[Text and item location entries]

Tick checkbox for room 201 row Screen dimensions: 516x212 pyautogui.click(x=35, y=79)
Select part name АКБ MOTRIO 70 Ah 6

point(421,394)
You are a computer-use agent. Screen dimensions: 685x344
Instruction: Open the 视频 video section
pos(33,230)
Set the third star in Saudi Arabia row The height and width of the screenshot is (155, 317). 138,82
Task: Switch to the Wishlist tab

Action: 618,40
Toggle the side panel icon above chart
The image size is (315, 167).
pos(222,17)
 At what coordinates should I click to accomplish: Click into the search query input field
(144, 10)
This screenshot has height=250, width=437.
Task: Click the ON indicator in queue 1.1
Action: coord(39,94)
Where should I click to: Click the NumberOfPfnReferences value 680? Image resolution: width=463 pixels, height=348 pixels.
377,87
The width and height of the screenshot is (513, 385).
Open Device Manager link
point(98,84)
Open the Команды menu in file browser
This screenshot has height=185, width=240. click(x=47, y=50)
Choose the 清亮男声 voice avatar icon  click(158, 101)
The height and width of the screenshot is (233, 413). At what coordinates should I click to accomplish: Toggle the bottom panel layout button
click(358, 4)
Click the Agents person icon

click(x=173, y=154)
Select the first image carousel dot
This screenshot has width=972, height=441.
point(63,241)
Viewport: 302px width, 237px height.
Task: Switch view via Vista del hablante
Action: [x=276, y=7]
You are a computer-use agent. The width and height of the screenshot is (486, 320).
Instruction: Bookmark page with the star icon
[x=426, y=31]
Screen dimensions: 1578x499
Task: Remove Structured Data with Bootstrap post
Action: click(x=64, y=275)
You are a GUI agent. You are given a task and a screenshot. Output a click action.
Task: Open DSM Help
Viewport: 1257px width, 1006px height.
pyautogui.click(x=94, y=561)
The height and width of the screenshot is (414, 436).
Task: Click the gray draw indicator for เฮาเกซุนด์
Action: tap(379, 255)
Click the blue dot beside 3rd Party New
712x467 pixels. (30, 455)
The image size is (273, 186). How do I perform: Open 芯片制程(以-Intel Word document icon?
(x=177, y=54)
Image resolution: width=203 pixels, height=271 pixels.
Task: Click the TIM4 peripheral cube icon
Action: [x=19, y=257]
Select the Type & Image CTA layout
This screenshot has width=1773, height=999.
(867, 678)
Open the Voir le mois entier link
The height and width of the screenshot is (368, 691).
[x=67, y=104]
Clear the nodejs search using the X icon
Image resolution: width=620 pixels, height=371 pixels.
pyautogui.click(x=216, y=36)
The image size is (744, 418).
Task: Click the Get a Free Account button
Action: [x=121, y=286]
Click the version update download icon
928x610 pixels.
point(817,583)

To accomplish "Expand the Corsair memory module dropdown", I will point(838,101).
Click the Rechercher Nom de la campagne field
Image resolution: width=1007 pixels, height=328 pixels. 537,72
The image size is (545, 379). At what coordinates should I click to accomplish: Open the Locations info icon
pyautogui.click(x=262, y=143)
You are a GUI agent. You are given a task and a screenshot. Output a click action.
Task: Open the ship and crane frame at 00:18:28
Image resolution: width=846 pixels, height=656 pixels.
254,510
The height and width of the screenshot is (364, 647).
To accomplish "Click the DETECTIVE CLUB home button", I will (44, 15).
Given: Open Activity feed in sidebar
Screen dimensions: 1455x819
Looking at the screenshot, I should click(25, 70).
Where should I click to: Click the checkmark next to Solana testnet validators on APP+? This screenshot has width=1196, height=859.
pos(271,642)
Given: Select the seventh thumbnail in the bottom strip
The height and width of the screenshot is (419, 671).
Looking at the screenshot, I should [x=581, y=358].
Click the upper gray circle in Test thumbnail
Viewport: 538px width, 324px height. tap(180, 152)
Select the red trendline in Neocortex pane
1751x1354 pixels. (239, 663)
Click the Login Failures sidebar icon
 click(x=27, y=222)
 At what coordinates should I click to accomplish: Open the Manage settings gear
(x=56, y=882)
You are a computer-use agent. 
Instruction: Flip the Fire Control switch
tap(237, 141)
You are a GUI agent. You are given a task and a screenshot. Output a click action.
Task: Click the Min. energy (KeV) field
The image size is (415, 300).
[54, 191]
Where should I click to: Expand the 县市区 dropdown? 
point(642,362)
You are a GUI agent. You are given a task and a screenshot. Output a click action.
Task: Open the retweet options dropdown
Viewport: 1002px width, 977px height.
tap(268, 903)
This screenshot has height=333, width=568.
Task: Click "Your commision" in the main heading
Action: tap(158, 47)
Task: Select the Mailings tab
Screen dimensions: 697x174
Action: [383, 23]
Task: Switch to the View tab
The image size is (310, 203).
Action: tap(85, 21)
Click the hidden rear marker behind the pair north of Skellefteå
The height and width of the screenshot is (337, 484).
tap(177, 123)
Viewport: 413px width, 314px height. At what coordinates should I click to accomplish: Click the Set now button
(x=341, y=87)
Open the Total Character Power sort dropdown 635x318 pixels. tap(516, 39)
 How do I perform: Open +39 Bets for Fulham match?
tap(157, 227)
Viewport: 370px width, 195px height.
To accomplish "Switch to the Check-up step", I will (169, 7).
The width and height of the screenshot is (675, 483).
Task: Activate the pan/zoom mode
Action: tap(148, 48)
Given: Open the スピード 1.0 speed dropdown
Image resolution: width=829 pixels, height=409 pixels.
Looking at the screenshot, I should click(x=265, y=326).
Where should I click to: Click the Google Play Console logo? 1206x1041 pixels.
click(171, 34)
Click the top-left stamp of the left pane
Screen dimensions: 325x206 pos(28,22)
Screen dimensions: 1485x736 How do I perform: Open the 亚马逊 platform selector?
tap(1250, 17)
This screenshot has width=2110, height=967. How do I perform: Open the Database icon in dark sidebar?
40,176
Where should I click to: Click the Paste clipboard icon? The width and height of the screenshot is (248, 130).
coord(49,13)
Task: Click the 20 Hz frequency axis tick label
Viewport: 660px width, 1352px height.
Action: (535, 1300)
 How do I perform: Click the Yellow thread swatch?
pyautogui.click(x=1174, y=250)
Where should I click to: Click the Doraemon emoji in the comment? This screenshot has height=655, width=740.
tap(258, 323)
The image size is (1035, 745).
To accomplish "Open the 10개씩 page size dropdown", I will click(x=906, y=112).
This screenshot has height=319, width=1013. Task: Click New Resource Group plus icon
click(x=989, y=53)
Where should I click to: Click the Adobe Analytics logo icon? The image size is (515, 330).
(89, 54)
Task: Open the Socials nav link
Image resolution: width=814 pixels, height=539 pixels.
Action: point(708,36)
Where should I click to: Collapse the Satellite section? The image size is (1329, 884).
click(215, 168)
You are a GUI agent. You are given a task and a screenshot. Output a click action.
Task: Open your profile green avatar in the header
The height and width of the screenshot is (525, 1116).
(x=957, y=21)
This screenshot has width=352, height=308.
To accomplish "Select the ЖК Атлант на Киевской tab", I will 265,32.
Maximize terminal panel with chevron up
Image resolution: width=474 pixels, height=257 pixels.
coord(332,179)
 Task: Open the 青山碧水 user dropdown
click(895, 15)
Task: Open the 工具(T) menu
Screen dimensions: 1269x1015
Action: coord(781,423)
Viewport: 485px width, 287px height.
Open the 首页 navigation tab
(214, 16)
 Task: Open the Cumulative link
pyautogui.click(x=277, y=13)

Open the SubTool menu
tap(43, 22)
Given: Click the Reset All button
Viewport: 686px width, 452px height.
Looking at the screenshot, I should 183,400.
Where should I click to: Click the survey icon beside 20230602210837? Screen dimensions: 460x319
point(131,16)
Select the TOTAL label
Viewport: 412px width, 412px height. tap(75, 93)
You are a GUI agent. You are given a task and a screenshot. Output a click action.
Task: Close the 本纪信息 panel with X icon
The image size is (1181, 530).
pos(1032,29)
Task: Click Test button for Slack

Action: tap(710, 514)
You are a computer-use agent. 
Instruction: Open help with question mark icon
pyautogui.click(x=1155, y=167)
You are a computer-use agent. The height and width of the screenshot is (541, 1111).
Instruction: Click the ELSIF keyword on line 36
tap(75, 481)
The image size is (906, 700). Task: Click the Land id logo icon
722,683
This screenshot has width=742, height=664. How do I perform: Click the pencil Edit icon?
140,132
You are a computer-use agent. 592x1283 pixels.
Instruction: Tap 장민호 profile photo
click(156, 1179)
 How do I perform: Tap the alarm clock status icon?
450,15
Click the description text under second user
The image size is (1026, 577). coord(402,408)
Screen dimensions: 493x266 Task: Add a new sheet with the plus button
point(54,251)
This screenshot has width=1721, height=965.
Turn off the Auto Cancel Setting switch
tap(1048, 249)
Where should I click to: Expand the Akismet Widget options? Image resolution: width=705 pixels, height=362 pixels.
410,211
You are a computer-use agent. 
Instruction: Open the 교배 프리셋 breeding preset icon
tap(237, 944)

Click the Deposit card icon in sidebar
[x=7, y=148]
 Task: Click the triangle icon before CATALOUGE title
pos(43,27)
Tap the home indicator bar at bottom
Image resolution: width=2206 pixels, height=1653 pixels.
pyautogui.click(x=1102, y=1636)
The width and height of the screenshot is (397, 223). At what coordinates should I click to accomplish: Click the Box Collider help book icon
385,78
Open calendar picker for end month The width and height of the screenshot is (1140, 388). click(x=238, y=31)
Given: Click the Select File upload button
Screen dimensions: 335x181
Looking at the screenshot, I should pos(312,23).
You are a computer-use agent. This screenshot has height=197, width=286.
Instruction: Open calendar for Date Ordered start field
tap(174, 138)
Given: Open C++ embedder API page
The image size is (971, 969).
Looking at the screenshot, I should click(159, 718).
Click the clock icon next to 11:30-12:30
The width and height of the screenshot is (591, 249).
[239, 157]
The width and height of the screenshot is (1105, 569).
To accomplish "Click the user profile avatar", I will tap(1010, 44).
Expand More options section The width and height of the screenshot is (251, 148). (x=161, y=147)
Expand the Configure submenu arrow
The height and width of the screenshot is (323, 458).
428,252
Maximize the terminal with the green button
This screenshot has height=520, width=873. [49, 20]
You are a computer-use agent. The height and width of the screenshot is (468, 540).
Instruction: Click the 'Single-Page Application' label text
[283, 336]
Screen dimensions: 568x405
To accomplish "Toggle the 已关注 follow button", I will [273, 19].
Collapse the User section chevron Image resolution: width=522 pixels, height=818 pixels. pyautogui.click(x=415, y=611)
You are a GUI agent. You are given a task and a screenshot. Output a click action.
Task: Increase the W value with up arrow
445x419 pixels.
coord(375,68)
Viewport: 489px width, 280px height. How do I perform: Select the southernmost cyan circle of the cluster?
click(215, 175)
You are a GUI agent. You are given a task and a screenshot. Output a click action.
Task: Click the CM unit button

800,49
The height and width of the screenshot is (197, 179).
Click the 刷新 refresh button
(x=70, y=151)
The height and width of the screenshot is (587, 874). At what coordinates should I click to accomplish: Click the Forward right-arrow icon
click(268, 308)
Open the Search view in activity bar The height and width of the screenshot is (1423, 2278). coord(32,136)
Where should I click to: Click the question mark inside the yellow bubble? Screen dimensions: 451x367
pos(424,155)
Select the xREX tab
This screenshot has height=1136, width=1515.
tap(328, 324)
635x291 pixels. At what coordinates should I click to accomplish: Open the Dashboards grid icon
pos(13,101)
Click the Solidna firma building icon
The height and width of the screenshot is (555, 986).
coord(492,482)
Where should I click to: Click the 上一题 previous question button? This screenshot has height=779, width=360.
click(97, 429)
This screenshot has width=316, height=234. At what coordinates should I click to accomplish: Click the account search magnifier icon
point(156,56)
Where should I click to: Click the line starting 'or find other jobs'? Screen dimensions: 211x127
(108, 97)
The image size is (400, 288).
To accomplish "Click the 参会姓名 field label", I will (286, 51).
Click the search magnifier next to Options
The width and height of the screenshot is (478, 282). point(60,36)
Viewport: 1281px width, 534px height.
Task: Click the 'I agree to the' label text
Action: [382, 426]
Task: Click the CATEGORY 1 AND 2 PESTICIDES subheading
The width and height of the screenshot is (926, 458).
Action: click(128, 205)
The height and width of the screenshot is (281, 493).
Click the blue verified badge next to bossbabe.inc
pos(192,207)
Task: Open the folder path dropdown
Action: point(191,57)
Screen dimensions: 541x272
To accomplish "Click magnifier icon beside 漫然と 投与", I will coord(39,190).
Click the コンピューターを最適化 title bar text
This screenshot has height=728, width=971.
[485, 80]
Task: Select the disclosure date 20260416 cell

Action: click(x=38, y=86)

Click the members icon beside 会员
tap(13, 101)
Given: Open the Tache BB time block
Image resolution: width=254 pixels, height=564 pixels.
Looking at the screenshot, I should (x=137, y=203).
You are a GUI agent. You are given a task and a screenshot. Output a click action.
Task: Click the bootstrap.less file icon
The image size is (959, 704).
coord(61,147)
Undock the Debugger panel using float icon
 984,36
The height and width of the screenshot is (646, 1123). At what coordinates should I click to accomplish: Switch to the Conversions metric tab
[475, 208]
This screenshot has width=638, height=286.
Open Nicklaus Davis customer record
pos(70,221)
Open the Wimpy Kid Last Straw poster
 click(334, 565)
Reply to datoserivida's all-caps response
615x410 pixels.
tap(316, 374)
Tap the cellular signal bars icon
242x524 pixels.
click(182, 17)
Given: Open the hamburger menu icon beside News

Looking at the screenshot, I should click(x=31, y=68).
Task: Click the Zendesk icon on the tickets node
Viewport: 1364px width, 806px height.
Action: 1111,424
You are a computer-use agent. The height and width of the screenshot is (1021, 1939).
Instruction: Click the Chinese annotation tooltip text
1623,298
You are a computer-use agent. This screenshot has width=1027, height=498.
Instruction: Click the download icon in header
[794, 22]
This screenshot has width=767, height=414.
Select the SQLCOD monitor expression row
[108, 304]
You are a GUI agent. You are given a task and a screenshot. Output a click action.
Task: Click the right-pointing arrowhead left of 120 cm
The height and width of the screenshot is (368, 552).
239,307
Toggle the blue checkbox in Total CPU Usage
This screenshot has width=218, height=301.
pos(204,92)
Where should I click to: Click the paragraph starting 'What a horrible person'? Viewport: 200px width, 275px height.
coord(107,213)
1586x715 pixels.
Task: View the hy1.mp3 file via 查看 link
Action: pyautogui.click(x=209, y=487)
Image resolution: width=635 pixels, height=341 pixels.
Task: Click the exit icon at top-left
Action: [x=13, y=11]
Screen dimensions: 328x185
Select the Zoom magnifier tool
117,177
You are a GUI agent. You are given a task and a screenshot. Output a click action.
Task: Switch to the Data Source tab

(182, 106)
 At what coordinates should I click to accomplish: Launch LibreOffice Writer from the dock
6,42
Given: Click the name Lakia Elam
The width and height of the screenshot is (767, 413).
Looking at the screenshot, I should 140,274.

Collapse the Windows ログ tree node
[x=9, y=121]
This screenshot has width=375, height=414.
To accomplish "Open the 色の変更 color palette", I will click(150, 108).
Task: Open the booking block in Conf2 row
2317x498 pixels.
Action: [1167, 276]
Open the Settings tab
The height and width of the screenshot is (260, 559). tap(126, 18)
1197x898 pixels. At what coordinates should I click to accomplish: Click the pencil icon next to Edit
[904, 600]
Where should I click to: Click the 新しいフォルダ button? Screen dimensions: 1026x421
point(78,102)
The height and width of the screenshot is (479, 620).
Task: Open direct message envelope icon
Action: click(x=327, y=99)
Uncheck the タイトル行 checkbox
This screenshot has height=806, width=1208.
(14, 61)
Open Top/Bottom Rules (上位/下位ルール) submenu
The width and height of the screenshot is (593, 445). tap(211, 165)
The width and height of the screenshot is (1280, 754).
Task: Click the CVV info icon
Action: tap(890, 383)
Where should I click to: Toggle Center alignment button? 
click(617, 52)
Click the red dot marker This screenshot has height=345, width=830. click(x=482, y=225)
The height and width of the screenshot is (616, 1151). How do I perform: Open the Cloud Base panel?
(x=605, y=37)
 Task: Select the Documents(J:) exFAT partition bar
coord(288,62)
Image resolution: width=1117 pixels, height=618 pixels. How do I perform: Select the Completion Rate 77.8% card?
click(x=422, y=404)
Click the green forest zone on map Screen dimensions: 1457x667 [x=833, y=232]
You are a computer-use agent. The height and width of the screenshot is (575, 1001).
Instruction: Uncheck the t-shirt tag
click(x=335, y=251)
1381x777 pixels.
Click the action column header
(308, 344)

Set exercise: Lay out the items as a Markdown table with the columns Row and Line, starting at the line that contains "Screen dimensions: 328x185" and ending at the line that contains "Looking at the screenshot, I should 140,274.". Put each line in its own numbered row and leave out blank lines.

Finished task:
| Row | Line |
|---|---|
| 1 | Screen dimensions: 328x185 |
| 2 | Select the Zoom magnifier tool |
| 3 | 117,177 |
| 4 | You are a GUI agent. You are given a task and a screenshot. Output a click action. |
| 5 | Task: Switch to the Data Source tab |
| 6 | (182, 106) |
| 7 |  At what coordinates should I click to accomplish: Launch LibreOffice Writer from the dock |
| 8 | 6,42 |
| 9 | Given: Click the name Lakia Elam |
| 10 | The width and height of the screenshot is (767, 413). |
| 11 | Looking at the screenshot, I should 140,274. |